With the next generation of consoles, things are still uncertain. Microsoft have been in crisis management mode for the last few months after it was revealed that the gaming experience would be more restrictive than any system before – its core focus seemingly to be to control the distribution of content by imposing a charge on second-hand games, creating a convoluted process for lending games to friends, and making it necessary for the system to be online at least once a day.
The backlash on social media and by the gaming press over the restrictive regulations saw Microsoft announce a dramatic U-turn at the end of last week. A spokesperson for Microsoft said: “An internet connection will not be required to play offline Xbox One games – after a one-time system set-up with a new Xbox One, you can play any disc based game without ever connecting online again. There is no 24-hour connection requirement and you can take your Xbox One anywhere you want and play your games, just like on Xbox 360.
“Trade-in, lend, resell, gift, and rent disc based games just like you do today – there will be no limitations to using and sharing games, it will work just as it does today on Xbox 360.”
Though the change in policy has been touted as a victory for the consumer, Microsoft have engaged in the corporate equivalent of taking your ball home in a temper after a missing a goal.
Although the headline announcement seems favourable to consumers, in actual fact Microsoft have pulled the plug on the reselling of digital games.
Originally, Microsoft had planned to incorporate a digital trading platform into the Xbox One whereby the owner of a digital title could offer it for sale to another customer.
Throughout the controversy Sony have come across in the press as the older brother laughing at the gaffes of his younger sibling – but below their relaxed, “aw, isn’t Microsoft naïve and adorable” rhetoric, it’s clear that Sony have been biding their time.
Sony hasn’t taken the fight for the consumer (they were after all one the earliest champions of Digital Rights Management), they simply waited to see how the market would respond.
When Microsoft first announced that they intended to issue a fee to those installing second-hand games, Sony simply watched.
When asked if they would be imposing such restrictions, Sony refused to commit. Once they knew where gamers’ attitudes fell, it was simply a case of jumping on the bandwagon.
It was a cynical move – but it seems to have worked.

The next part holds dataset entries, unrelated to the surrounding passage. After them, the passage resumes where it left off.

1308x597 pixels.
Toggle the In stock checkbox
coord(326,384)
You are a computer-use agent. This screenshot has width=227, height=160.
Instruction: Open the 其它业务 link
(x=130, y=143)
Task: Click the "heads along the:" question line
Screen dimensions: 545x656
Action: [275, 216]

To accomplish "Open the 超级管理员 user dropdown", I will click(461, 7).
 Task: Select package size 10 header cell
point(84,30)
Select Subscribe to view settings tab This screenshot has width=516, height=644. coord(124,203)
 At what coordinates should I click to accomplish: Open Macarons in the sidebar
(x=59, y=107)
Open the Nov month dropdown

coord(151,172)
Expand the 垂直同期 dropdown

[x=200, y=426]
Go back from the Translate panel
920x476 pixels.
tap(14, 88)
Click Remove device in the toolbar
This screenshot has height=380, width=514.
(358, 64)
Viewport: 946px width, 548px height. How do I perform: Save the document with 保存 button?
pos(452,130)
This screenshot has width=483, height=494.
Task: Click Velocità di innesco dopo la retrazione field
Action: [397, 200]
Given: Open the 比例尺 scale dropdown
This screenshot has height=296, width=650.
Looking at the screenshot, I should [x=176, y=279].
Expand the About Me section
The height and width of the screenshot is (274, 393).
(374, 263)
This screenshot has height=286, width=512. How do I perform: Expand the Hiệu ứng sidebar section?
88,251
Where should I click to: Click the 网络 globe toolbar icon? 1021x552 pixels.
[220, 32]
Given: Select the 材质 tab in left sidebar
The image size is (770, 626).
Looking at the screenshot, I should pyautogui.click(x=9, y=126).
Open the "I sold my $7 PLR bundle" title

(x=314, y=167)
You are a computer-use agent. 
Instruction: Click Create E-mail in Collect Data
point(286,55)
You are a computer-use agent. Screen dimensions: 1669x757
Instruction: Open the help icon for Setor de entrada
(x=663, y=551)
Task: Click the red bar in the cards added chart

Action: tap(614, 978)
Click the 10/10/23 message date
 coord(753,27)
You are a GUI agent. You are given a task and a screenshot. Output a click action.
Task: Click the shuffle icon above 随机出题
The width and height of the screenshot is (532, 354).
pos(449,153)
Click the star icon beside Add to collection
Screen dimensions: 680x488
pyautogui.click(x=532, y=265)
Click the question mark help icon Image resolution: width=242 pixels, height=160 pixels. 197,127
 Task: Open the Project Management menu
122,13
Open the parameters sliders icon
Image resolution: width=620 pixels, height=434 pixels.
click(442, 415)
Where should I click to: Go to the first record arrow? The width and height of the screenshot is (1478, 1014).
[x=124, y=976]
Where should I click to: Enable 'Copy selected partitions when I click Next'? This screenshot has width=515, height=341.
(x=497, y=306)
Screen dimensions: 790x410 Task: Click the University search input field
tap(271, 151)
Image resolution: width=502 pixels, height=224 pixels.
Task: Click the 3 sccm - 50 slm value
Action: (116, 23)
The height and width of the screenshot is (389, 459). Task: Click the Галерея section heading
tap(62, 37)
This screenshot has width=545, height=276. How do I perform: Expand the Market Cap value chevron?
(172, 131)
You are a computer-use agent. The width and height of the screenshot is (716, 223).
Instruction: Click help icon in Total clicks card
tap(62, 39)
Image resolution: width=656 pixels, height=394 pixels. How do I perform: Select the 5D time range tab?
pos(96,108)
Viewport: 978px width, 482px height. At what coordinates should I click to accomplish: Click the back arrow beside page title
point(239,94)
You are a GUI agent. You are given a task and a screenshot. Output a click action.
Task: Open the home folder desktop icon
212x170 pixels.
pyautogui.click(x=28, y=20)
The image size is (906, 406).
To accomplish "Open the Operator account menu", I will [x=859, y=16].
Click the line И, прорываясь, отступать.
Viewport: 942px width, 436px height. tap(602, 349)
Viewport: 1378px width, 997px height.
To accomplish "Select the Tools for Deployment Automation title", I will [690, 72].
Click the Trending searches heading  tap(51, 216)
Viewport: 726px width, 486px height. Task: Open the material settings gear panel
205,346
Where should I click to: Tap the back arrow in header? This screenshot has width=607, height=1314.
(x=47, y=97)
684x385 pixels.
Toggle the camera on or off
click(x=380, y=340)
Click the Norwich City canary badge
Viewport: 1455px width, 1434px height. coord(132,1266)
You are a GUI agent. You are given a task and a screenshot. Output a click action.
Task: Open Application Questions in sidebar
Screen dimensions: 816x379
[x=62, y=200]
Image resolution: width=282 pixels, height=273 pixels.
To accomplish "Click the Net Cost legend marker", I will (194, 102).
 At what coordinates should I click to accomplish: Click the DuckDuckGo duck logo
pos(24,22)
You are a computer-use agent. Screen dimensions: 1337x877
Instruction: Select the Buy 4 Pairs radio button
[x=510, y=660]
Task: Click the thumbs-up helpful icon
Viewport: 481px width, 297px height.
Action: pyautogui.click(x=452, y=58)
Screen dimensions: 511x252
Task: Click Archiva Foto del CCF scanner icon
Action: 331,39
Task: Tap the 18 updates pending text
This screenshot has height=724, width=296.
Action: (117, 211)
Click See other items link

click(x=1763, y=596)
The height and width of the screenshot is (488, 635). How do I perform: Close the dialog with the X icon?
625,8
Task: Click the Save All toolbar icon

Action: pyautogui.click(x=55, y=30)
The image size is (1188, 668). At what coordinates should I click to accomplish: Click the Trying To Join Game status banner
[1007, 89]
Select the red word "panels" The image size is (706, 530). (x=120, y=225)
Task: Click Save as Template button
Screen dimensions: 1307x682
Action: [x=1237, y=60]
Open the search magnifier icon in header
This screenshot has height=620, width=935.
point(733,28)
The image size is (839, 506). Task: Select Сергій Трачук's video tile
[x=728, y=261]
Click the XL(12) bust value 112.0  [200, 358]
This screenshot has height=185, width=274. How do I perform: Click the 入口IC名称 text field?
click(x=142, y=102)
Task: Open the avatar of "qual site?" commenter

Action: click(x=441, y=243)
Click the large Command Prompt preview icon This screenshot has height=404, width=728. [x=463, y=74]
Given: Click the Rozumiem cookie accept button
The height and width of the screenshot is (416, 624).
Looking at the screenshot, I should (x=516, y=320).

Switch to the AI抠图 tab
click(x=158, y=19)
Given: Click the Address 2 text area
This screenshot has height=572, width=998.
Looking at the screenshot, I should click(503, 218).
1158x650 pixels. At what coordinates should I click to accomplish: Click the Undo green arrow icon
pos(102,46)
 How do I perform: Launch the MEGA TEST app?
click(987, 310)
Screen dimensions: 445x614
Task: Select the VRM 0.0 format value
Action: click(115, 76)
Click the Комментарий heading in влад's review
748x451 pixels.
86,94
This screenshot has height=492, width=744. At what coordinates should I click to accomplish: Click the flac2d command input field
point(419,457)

What could swing things for many gamers are the exclusive titles available on each system. The PlayStation 4 will boast new sequels in the Killzone and Gran Turismo franchises. Xbox One have already confirmed new titles in the Forza Motorsports and Dead Rising series.
Already confirmed for both systems are some rather uninspiring and ultimately unsurprising launch titles: Assassin’s Creed IV, Call of Duty Ghosts, Fifa 14, Madden 14 and Lego Marvel Super Heroes are just the tip of a rather underwhelming iceberg.
Perhaps, more than anything else, consumers buy things based on a perception of value for money. With the release prices confirmed as £429 for the Xbox One and £349 for the PlayStation 4, it doesn’t take a mathematical genius to work out which system is the most attractive prospect.
What became evident following E3 is that Sony has definitely won the PR war, with Microsoft having a lot of work to do to win back the consumer. But of course, there are other marketing strategies beyond
short-term PR that will come into force.
Not only will both systems have worldwide, multi-platform advertising and viral marketing campaigns, there will be bundles offered by retailers, and consoles bolted on to mobile phone contracts. As most
purchases are made by a gut decision, perhaps the victor is not so clear after all.